I'm on the other end of this, and the moving of courses (aka "Career Courses") from Gagetown to the units is, in my opinion, an error.  A greivous error at that.  Yes, the troops don't have to get on a plane and fly to Gagetown, but what we are seeing is three different versions of the same course, all run at arm's length from the centre of excellence and increasingly interefered with by the local mafia chains of command.   As well, there are some absurdities in the current system.  For example, troops in 2 RCR who are attending a 2 CMBG-run course have to go to Petawawa for it instead of walking across the parade square.  Troops in 2 PPCLI have to go to Edmonton, etc.  And then the ERE folks who are scattered across the country have to go to whereever the course is conducted.  

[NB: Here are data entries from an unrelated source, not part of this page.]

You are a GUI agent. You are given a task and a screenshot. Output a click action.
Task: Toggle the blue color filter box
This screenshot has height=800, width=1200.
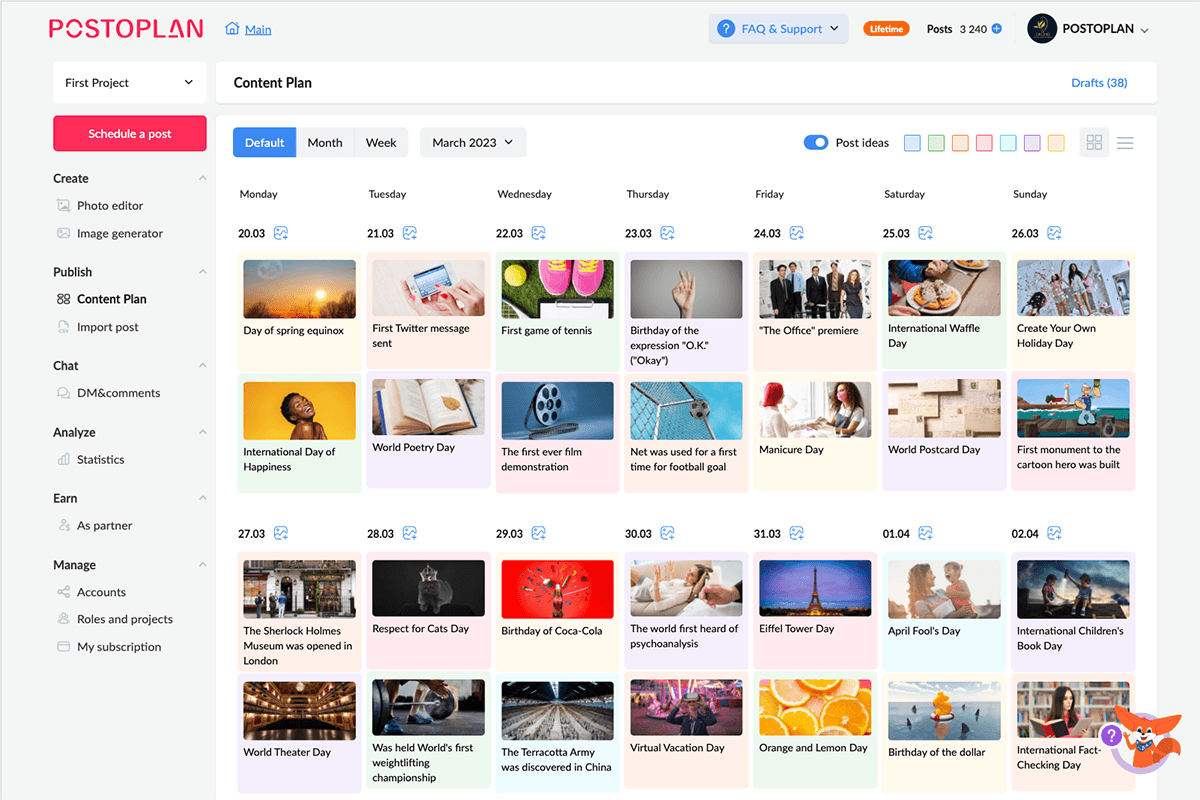click(912, 143)
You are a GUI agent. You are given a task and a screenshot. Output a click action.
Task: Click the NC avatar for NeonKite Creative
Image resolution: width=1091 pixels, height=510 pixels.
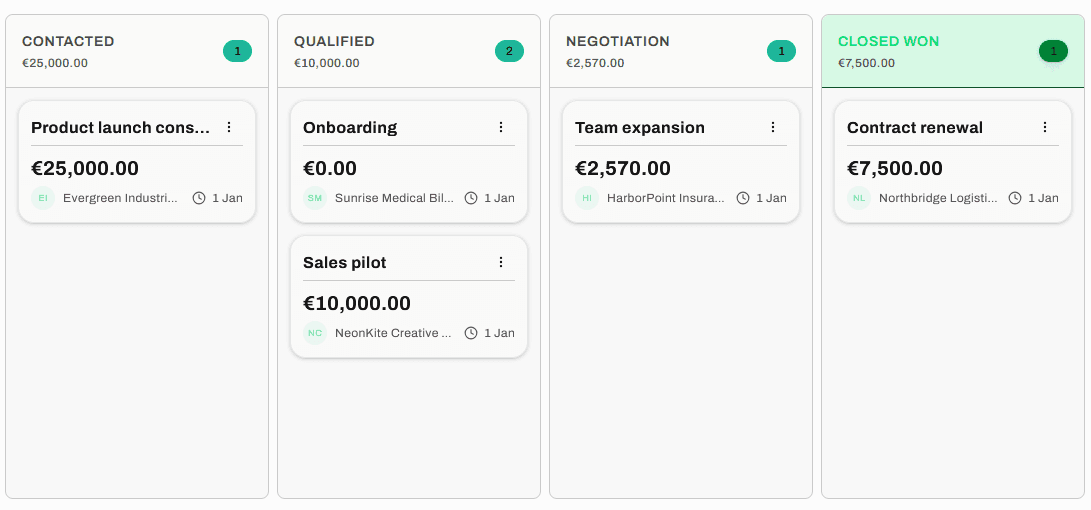pyautogui.click(x=315, y=333)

By concentrating the infantry courses in Gagetown (I'll not speak to the other schools here), there are intangibles that are not on any QS or TP.  This includes the networking at the first "national" course they do (DP 3A) which carries them through their careers.  We already have three armies in Canada, and by devolving the training to "where the troops are" only worsens this.

As stated, the peak is in the summer, but the augmentation bill is not as high as one would think.  Not at the instructor level.  The demo troops (drivers, CP operators,, enemy force, etc), are the level where the augmentation bill is high.  But for "peak" in the summer, the spike is not as severe as it once was.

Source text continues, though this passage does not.